Diding mengungkapkan, industri asuransi tentunya sudah melewati beragam penilaian mulai dari pembentukan perusahaan hingga penyusunan manajemen perusahaan yang melewati uji kelayakan dan kepatutan (fit & proper test).
“Perlu ruang perbaikan di OJK baik terhadap pengawasan Industri Keuangan Non Bank (IKNB), agar lebih baik seperti pengawasan industri perbankan”, ungkapnya.
lanjut Diding, kasus yang dialami perusahaan asuransi ini sangat merugikan masyarakat pengguna jasa asuransi terlebih ancaman ketidakpercayaan masyarakat bisa berpotensi industri perasuransian tidak dilirik dan menurun daya beli nya.
“OJK dibentuk untuk dapat melakukan pengaturan, pengawasan dan pembinaan secara terintegrasi terhadap industri jasa keuangan agar dapat meningkatkan dan memelihara kepercayaan publik di bidang jasa keuangan, sehingga potensi masalah sistemik dapat dihindari”, imbuhnya.
Berkaca permasalahan gagal bayar yang menimpa PT Asuransi Jiwasraya (Persero) dinilai dapat menjadi momentum melakukan reformasi industri asuransi nasional guna mengembalikan kepercayaan masyarakat. Seperti halnya kasus yang sedang dialami Asuransi Jiwa Bersama Bumiputera 1912.

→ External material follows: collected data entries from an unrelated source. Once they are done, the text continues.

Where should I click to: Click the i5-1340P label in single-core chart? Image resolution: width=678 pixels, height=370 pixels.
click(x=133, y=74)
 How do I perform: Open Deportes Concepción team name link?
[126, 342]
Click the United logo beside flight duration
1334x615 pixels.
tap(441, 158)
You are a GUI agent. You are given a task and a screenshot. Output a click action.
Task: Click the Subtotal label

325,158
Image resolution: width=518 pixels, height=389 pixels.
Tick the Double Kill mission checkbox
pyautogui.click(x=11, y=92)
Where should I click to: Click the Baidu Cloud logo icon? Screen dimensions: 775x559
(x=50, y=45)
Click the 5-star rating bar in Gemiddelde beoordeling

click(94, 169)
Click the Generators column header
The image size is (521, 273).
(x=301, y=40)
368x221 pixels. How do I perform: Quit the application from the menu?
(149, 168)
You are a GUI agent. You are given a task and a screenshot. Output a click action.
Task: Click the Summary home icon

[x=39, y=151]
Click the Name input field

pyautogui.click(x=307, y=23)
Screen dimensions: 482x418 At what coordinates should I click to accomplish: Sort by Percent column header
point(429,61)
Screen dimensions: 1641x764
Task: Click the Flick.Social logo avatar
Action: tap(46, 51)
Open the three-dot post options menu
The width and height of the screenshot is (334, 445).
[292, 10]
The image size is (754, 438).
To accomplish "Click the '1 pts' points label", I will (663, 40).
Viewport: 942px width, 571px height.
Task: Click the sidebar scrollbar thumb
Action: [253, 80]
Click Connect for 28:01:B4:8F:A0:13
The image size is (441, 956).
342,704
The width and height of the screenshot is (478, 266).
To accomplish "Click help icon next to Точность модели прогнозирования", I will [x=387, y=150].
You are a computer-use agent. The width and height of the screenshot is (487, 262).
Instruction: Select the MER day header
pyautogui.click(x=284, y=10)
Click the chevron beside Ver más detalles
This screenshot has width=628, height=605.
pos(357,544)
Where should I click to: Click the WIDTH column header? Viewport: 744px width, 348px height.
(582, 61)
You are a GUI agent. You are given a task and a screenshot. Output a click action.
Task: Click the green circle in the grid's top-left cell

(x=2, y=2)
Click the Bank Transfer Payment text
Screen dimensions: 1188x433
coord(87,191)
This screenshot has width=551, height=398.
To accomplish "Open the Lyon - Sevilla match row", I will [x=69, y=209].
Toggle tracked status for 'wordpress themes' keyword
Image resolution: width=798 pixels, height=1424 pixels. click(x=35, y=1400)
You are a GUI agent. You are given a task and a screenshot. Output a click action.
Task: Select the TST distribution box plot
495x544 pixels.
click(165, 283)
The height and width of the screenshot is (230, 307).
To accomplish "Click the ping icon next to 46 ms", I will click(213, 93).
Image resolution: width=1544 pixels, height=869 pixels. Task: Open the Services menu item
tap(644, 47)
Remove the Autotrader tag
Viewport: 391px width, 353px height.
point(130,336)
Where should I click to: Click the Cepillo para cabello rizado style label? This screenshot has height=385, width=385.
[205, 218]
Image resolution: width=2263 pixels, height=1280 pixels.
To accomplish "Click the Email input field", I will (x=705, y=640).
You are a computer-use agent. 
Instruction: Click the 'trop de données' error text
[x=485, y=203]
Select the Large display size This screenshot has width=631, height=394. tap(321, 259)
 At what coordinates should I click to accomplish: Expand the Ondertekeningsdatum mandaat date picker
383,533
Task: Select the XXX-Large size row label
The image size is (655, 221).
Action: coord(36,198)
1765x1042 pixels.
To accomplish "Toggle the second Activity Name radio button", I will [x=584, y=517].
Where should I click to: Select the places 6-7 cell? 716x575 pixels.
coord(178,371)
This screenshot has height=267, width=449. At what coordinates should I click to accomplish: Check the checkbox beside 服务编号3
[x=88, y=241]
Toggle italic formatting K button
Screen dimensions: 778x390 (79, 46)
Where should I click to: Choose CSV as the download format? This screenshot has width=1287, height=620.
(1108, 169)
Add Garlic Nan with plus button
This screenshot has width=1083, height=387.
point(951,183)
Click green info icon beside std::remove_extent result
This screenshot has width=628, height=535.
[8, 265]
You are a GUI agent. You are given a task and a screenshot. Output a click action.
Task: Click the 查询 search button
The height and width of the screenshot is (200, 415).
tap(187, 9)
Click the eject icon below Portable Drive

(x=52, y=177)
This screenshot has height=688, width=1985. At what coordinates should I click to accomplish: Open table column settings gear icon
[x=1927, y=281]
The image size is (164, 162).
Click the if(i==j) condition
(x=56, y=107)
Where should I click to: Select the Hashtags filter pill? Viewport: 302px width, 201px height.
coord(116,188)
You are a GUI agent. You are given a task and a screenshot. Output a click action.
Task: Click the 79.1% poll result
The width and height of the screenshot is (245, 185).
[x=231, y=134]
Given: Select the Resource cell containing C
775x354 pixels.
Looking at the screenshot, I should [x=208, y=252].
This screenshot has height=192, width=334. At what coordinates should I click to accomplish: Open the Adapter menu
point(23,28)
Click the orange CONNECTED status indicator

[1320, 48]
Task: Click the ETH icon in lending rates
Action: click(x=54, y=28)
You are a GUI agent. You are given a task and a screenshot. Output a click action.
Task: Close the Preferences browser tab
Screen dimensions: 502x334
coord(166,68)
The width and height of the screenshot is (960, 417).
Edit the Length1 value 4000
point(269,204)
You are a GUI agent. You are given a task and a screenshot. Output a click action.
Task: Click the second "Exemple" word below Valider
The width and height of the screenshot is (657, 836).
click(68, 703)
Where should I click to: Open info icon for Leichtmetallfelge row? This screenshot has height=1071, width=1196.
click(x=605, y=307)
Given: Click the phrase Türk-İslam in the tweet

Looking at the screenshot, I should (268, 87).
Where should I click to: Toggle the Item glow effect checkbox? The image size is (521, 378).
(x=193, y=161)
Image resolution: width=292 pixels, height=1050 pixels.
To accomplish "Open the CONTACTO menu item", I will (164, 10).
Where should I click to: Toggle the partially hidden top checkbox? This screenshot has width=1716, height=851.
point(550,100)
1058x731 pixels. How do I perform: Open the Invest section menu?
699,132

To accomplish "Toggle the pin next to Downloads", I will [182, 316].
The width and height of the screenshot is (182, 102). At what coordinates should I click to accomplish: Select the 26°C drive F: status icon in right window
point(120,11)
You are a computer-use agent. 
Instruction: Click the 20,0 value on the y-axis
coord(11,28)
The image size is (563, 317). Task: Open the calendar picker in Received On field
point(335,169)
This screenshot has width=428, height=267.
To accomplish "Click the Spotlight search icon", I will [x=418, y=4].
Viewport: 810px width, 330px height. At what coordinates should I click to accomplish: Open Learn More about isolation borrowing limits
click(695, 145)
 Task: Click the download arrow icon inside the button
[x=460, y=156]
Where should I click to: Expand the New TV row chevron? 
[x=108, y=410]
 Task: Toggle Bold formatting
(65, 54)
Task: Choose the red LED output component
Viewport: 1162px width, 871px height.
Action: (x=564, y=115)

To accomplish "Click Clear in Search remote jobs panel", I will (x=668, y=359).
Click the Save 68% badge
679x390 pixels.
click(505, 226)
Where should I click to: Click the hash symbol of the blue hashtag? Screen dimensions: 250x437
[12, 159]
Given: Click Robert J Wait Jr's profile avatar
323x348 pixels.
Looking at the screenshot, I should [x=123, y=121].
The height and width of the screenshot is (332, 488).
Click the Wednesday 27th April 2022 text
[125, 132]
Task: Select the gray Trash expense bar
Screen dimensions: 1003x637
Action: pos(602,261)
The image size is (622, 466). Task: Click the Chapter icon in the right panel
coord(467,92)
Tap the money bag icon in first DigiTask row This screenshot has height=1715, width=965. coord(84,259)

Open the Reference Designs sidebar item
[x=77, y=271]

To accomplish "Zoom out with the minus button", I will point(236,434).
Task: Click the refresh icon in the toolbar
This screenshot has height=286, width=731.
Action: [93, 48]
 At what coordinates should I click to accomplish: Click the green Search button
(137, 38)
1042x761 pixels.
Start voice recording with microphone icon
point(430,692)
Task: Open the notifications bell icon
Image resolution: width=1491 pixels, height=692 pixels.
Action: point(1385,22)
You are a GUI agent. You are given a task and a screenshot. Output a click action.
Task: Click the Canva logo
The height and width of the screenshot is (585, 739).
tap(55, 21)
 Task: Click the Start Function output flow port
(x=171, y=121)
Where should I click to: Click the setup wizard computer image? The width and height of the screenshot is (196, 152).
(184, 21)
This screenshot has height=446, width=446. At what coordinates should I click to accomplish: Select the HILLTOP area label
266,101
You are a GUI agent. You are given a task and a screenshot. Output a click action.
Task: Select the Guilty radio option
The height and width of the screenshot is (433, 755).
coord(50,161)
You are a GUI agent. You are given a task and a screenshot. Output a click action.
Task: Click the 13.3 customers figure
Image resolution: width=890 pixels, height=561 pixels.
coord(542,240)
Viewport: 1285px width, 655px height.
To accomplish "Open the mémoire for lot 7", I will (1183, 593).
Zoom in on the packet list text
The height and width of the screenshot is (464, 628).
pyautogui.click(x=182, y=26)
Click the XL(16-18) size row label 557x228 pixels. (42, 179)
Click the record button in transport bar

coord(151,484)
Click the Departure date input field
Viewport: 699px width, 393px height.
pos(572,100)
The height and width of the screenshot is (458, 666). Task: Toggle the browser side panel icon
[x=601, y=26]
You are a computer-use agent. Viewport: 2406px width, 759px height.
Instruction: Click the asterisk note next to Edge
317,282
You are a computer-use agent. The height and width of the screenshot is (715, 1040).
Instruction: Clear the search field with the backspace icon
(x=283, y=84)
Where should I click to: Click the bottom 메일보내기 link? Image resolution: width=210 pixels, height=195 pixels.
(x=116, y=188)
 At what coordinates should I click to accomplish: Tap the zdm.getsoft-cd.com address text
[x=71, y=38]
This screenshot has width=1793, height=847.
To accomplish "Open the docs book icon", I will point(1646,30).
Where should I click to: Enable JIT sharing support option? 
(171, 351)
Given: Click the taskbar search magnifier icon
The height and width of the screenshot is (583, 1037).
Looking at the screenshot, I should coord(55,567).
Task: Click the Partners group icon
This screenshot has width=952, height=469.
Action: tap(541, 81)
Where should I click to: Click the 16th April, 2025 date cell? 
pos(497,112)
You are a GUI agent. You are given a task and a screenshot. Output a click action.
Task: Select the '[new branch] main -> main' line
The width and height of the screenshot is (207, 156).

“Regulator dapat mempertimbangkan untuk menggunakan senjata untuk pembenahan dan penyelamatan AJB Bumiputera 1912 saat ini wajib dimulai dari legal aspek berdasarkan pedoman ketentuan peraturan perundangan yang berlaku dan dapat dipertanggung jawabkan (de jure), dalam suasana de facto kritis seperti sekarang ini.
OJK dalam konteks AJB Bumiputera segera membentuk Pengelola Statuter (PS) karena kondisi Bumiputera yang mendesak untuk menentukan kekosongan Direksi & Komisaris AJB Bumiputera 1912.
Penanganan AJB Bumiputera 1912 harus cepat dan mendesak serta tidak dapat lagi ditunda. Jangan terlalu lama, jutaan masyarakat pempol dan pegawai, agen serta stakeholder lainnya dalam suasana ketidakpastian .
“Jangan menjadi bom waktu yang tidak tau kapan meledak, sebagai regulator OJK harus tegas. Kewenangan OJK dapat mencabut ijin atau sehatkan. Apabila kewenangan yang dimiliki tidak diterapkan, maka sama dengan penghindaran tanggungjawab, pembiaran”, pungkasnya.
.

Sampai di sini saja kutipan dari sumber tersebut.